Because wifi routers use air waves to transmit data, their EMF fields can be comparatively large. “If you’re tied to your computer for hours a day, there’s no reason why you shouldn’t connect an ethernet cable instead of using wifi,” says Harrison. According to him, simply running a wired ethernet cable from the router to your computer then disabling the wifi can expose you to much less radiation—and you’ll get a stronger internet connection as a perk. During his in-home mitigations, Harrison—and when necessary, an electrician trained in EMF mitigation that he works with—can locate wiring errors causing harmful magnetic fields, and rewire additional ethernet ports, making a wired connection anywhere in the house that much easier.

Measuring magnetic and electric fields on a bed. Image courtesy of Harrison Barritt.

2. Make your bedroom an EMF-free zone

“Sleeping is your chance to recover from the relentless daytime exposure we all live in,” says Harrison. “Most people are surprised to learn that the most common items in a bedroom are some of the biggest offenders.”

To help turn your bedroom into the sanctuary it deserves to be, he recommends removing your cell phone and any other electronic devices from where your head lies while you sleep. That includes lamps, too, which Harrison says can have an EMF that radiates out two to three feet and doesn’t go away with the simple flip of a switch. Pulling the plug out from the outlet is the only way to ensure the field is gone. If you can, Harrison also recommends that you pull your bed out from the wall, which exposes a person’s head to an electric field coming from the wall and can keep you from getting a sound night’s sleep.

A meter showing measurements from an iPhone 10 with hundreds of times higher EMFs than safe guidelines. Image courtesy of Harrison Barritt.
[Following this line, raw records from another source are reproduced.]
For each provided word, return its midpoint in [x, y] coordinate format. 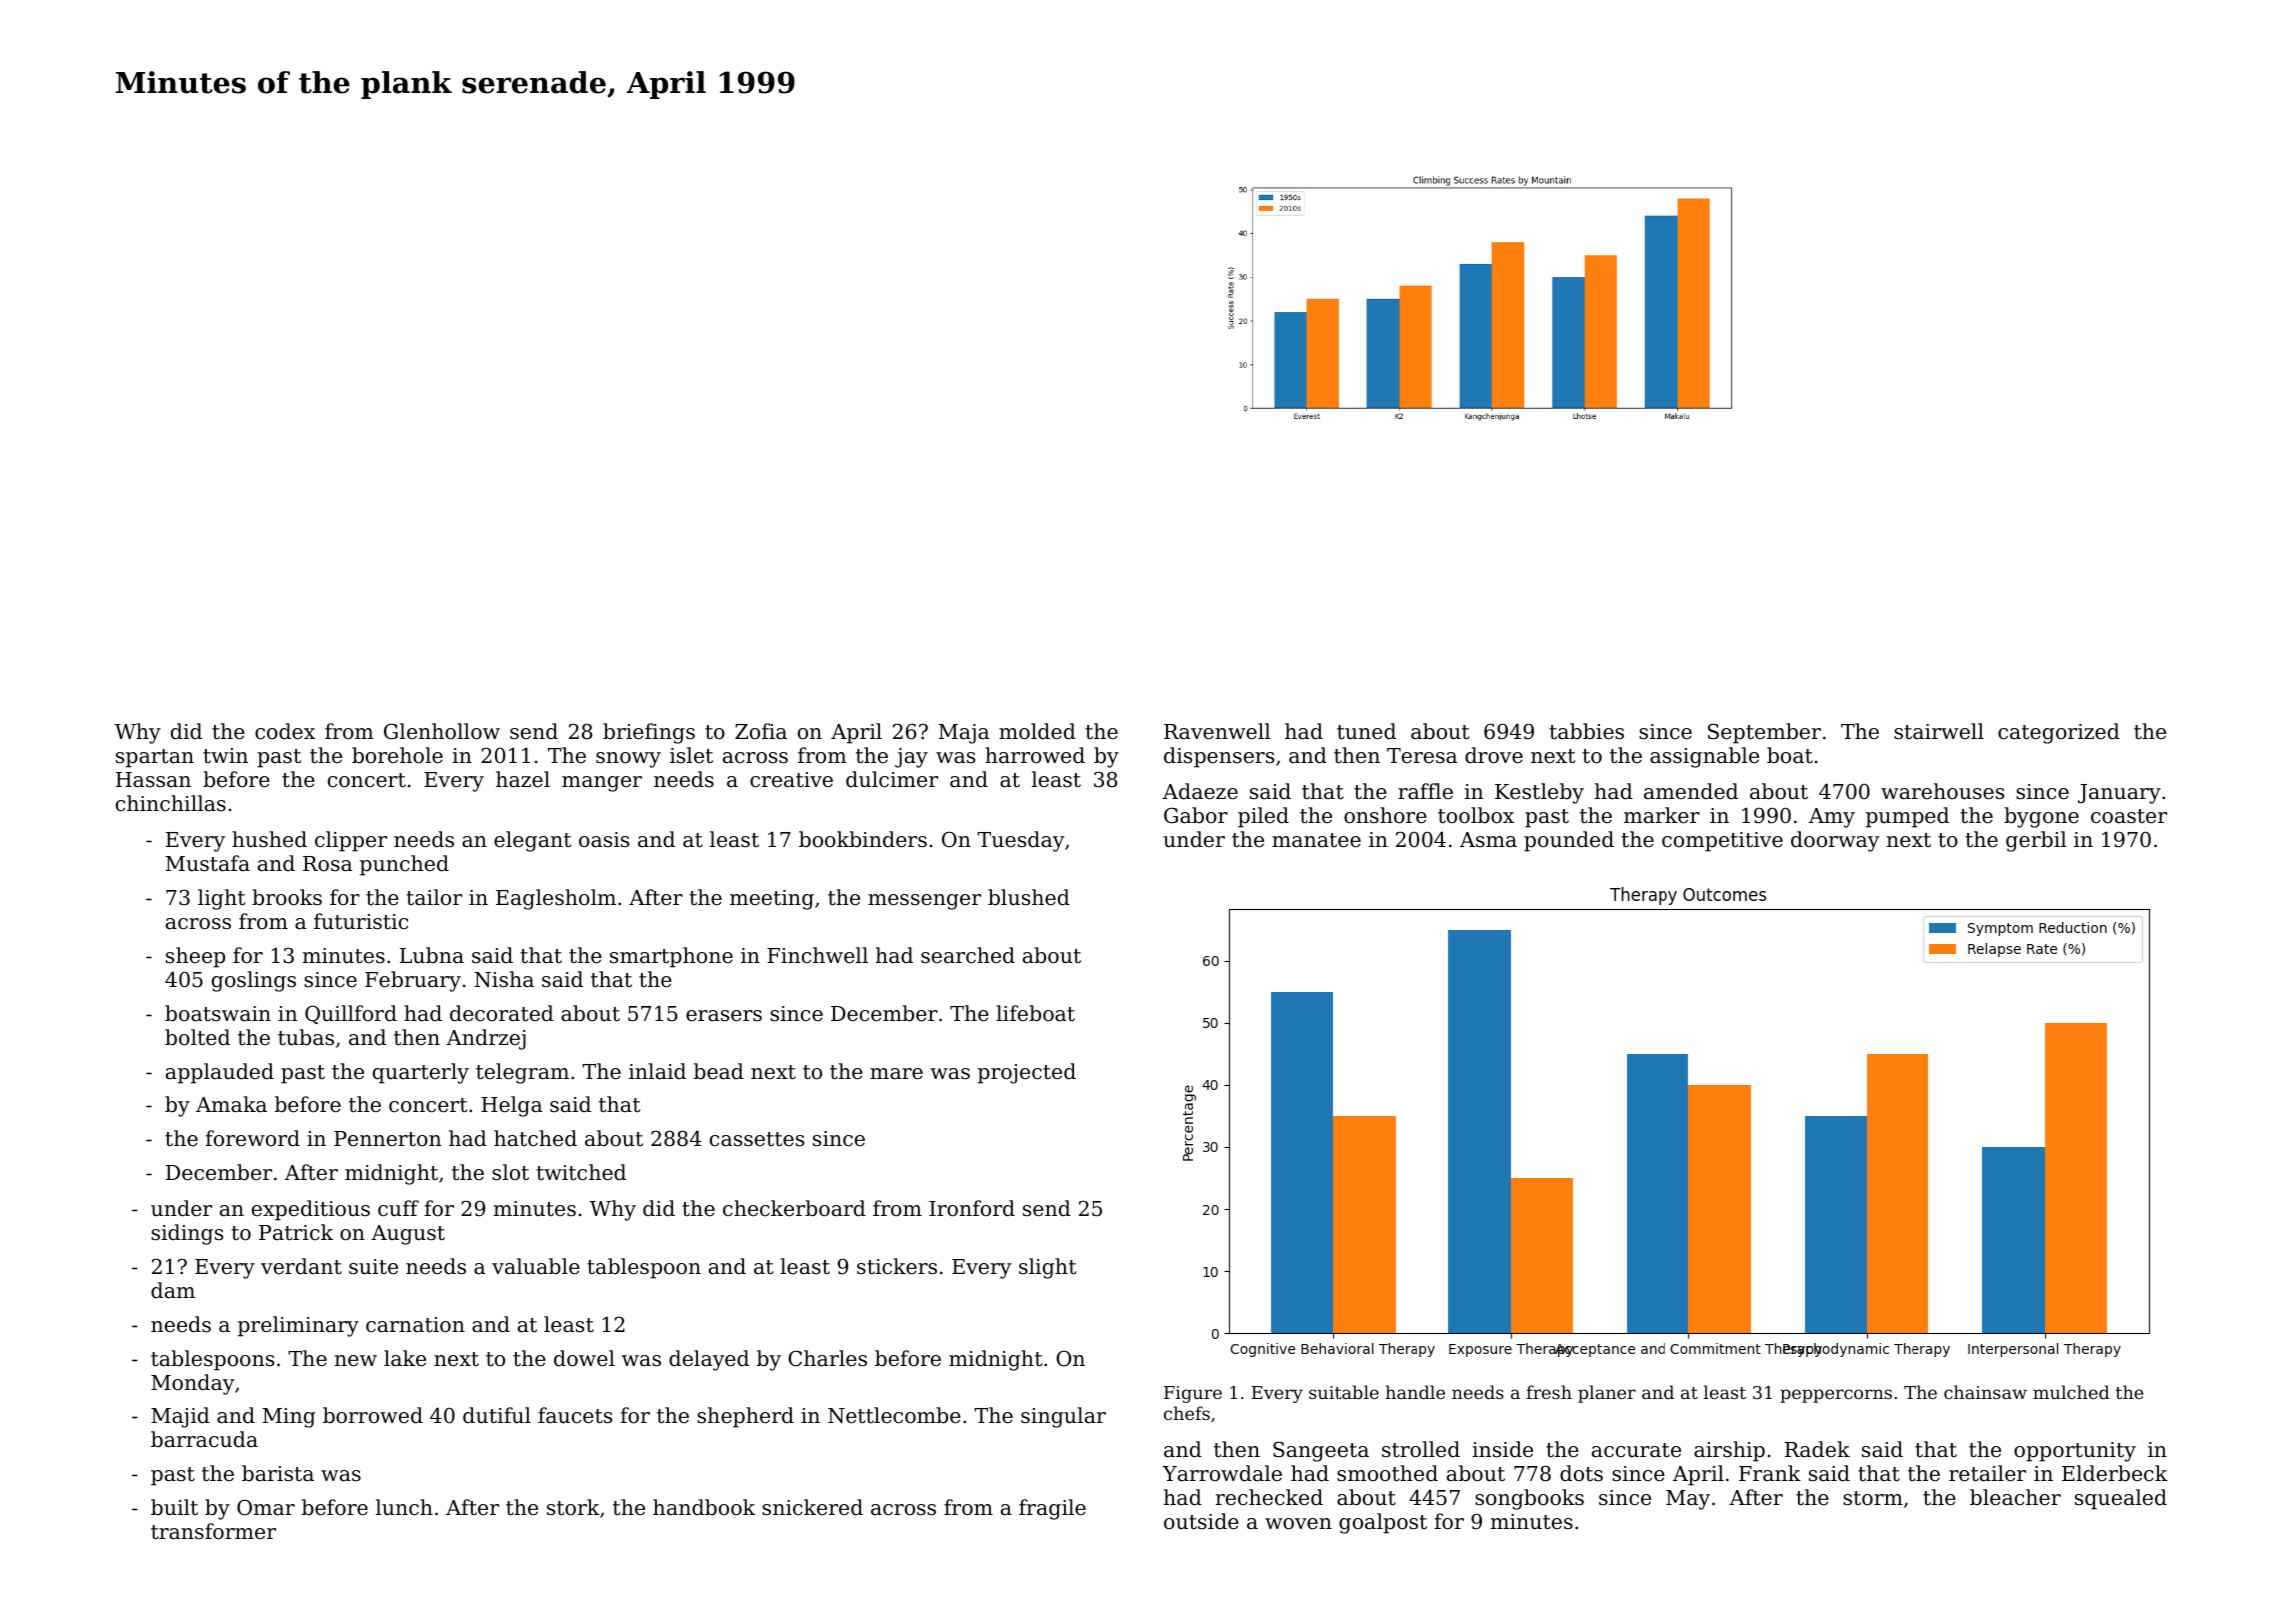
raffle [1425, 791]
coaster [2129, 816]
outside [1201, 1521]
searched [968, 955]
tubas [306, 1037]
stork [573, 1507]
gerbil [2036, 841]
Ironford [972, 1208]
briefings [649, 733]
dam [173, 1290]
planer [1607, 1394]
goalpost [1383, 1523]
3. Complete an EMF inspection

According to Harrison, the only way to know for sure what you’re up against is to buy a few meters and learn how to use them yourself or have an expert complete an EMF inspection of your home. “Anywhere where you’re standing, sleeping, and sitting for long periods of time should be measured,” he says. From power lines to solar panels, microwaves and cell phones, our lives are surrounded by the invisible electromagnetic world, which Harrison acknowledges is “miraculous, convenient, and powerful, but addicting and often inflammatory too.”